Curtailing specialty drug costs offers plan sponsors a major opportunity in part because it gets covered under both medical and pharmacy benefits. The pharmacy benefit side has seen a trend of double-digit increases since 2007, according to Welliver’s statistics, while costs under the medical benefit side have risen 55% since 2011.

RELATED: Study shows wide variation in specialty drug coverage among commercial payers, but rationale is murky

Despite their heavy cost, however, specialty drugs don’t actually benefit very much of a plan’s population. According to Welliver, at an average of $4,000 a month for a 30-day supply, experts see the specialty drug category accounting for half the total drug spend in the United States by 2020, at which point 1% to 2% of the population is expected to use them.

For plan sponsors looking to cut specialty drug costs, the most obvious options involve curtailing the availability of expensive prescriptions and monitoring the channel through which patients receive them. “Often the biggest opportunities to manage specialty are by adding utilization management programs like prior authorization and site-of-care initiatives within medical benefits,” suggests Welliver.

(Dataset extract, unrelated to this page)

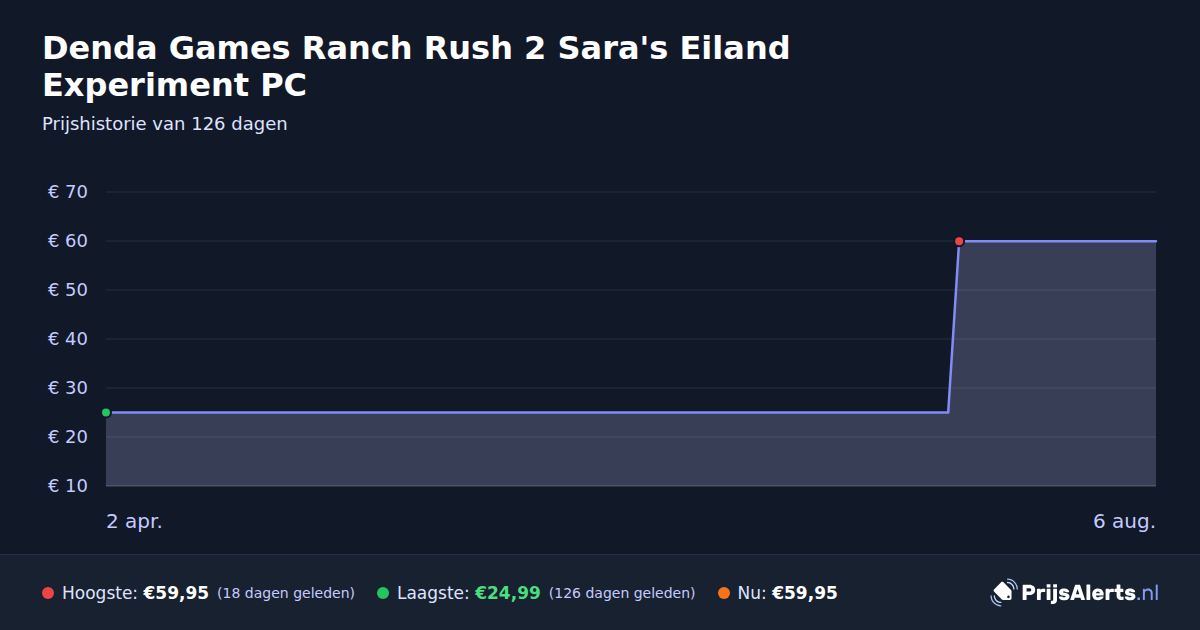This screenshot has width=1200, height=630.
Task: Click the Laagste €24,99 price value
Action: click(x=508, y=593)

RELATED: 5 ways to streamline prior authorization, improve outcomes

While the outright exclusion of expensive therapies might seem like a simple solution, however, Welliver prefers approaches that aim toward more generic-centric formularies or rely on aggressive clinical programs to curb irresponsible prescribing practices.

One reason for her caution stems from the fact that, although very few workers actually use the benefits, large majorities rate health and drug benefits as very important for recruitment and retention. “We don’t recommend an overall exclusion of specialty drugs, because it could be considered significant benefit takeaway by your employees, and it may also increase costs for medical services and absenteeism,” says Welliver.

She also points out that simply changing the delivery channel can make a substantial difference in price, especially when it moves the cost from the medical benefit to the pharmacy benefit. Welliver points out that administering specialty drugs in an outpatient hospital setting can cost a plan more than twice as much as administering them in a physician’s office or a patient’s home.